对此,笔者更为赞同第二种观点。《民法典》第一百二十五条规定:“民事主体依法享有股权和其他投资性权利”,即将股权定义为投资性权利,《民法典释义》一书中对此进一步注释道,股份可分为自益权、共益权,而股份转让权为自益权,是指股东基于自身利益诉求而享有的权利,可见,自由转让系股权固有属性的必然要求,自然应以股东自身利益的考虑为优先选择。在《公司法》第七十一条第三十四条已经为维护有限公司人合性,为原股东设立优先权的情况下,过度包容限制转让条款,是否存在失衡导致股东利益受损之风险未置可否。故此,法院在类案件中,通过对限制条款设置目的是否是为了保护公司,是否可以切实维护公司整体利益,条款的内容是否没有疑义以及是否平衡了大股东与中小股东间的利益等纬度进行审查,继而认定限制条款之合理性、合法性,或更为符合《公司法》、《民法典》相关条文立法本意,保证商事活动的灵活性。
常见争议性约定之司法认定分析
章程约定:股东离职,自动丧失股东资格,其股份必须转让给其他股东或者由公司强制收购。

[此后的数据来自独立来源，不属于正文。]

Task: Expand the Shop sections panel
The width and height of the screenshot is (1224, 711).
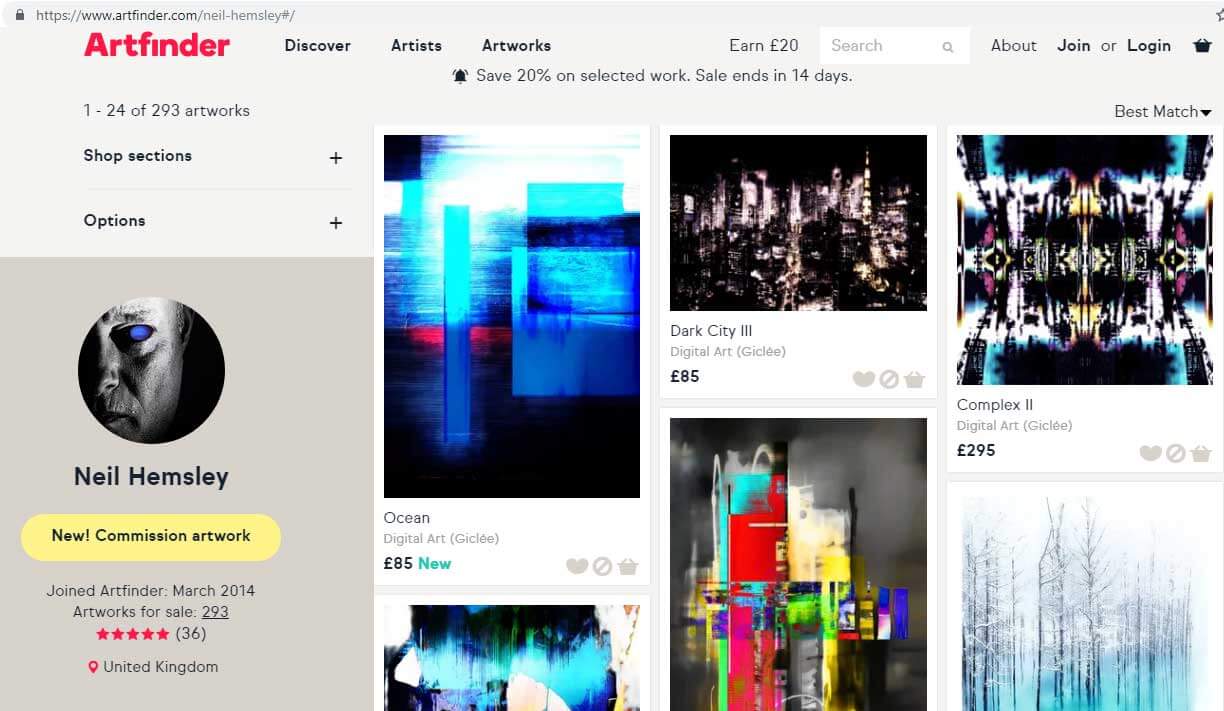Action: coord(217,156)
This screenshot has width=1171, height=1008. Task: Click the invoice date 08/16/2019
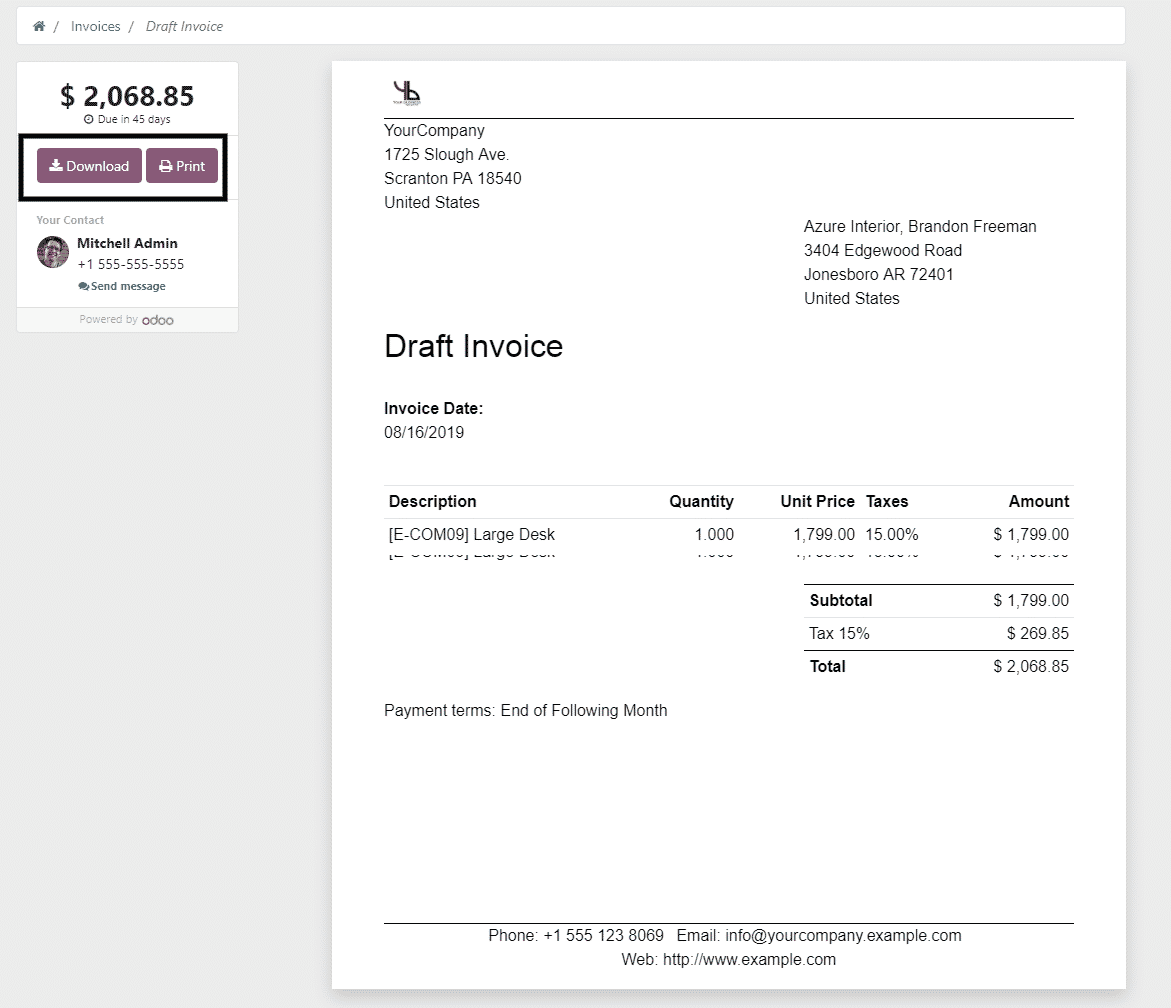click(x=424, y=433)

实务中,司法认定存在争议。(2018)皖民再88号案件,安徽省高院认为:该规定与《公司法》及《民法典》之“自愿原则”的相关规定相抵触。股东按公司章程规定履行出资义务登记成为股东,即享有法定的资产收益、参与重大决策和选择管理者等权利,未经股东同意,非经法定程序不得剥夺其股权和股东资格。股东是否终止或者解除与公司的劳动关系,并不影响其依法享有的股东权利。该条款规定实质是提前预设强行收购股东股权的条件,即在股东与公司解除或终止劳动关系时,无需尊重股东意见,公司可强制收购股东的股权。该条款的规定明显违反自愿原则,不具有法律效力。
然,指导案例96号,陕西高院则认为:公司章程将是否与公司具有劳动合同关系作为取得股东身份的依据继而作出‘人走股留’的规定,符合有限责任公司封闭性和人合性的特点,亦系公司自治原则的体现,不违反公司法的禁止性规定,属于对股东转让股权的限制性规定。经案例检索,陕西省高院之认定为多数观点。

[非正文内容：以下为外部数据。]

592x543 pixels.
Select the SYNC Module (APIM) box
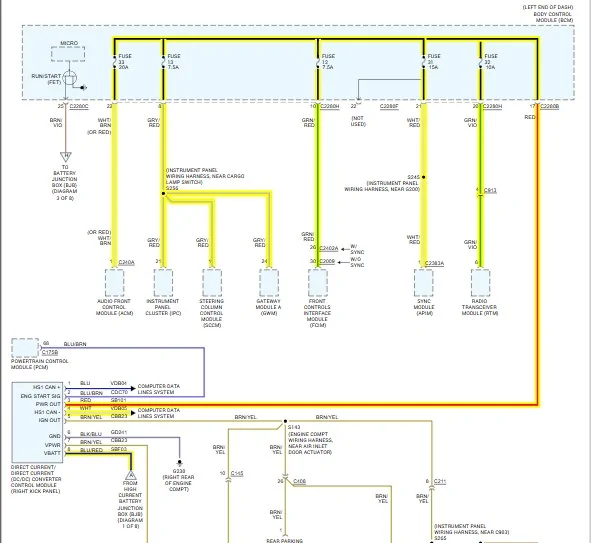(x=424, y=282)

章程约定:股东死亡,其继承人不能当然取得股东资格,除非经公司过半数股东同意。
《公司法》第七十五条第一款规定“自然人股东死亡后,其合法继承人可以继承股东资格”由此可见,对于合法继承人而言,股东资格是当然继承,即自被继承人死亡时取得股东资格,未经工商变更登记,仅对第三人产生对抗。

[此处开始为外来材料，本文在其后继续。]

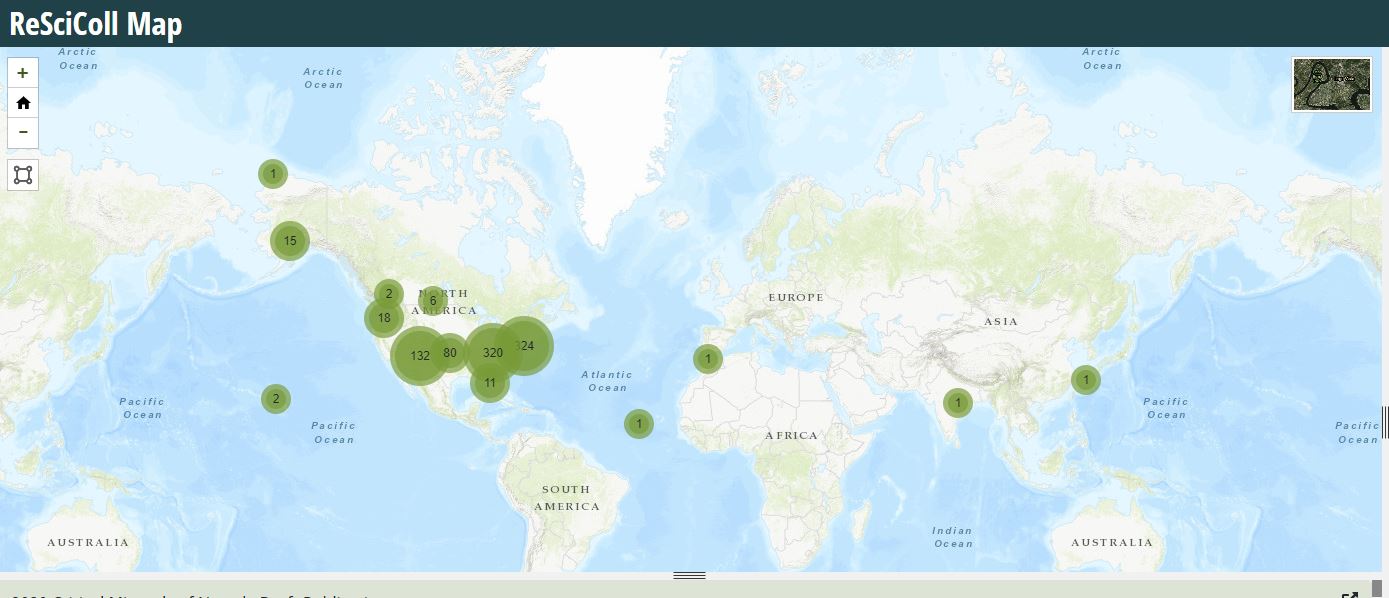
Task: Click the ReSciColl Map title
Action: [96, 24]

但,第七十五条第二款规定:“公司章程另有规定的除外。”可见,出于公司人合性和封闭性,公司法并未禁止公司章程对股东资格继承作出排除规定。(2018)最高法民终88号案件,最高院观点:公司章程作为公司的自治规则,是公司组织与活动最基本与最重要的准则,对全体股东均具有约束力,判断合法继承人是否有权继承股东资格,关键在于解读章程有无对股东资格继承问题作出例外规定;另,(2006)沪二中民三(商)终第243号案件,上海二中院认定,《公司法》第75条不仅适用于内资股份,同样适用于外资股份。
对于章程限制继承人当然继承股东资格之约定,不仅是对于其他股东利益、公司整体利益的保护,也是对有限责任公司股东意思自治的体现,司法实践多给予认可;建议如于章程中明确继承人可继承股权之条件、程序,以及无法继承股东资格下死亡股东股权之处理方式。
综合以上,在并购交易过程中,并购方也需注意对于股权退出机制的约定,避免交易模式设计中忽略该细节,导致后续公司股权持有或退出时引发争议或纠纷。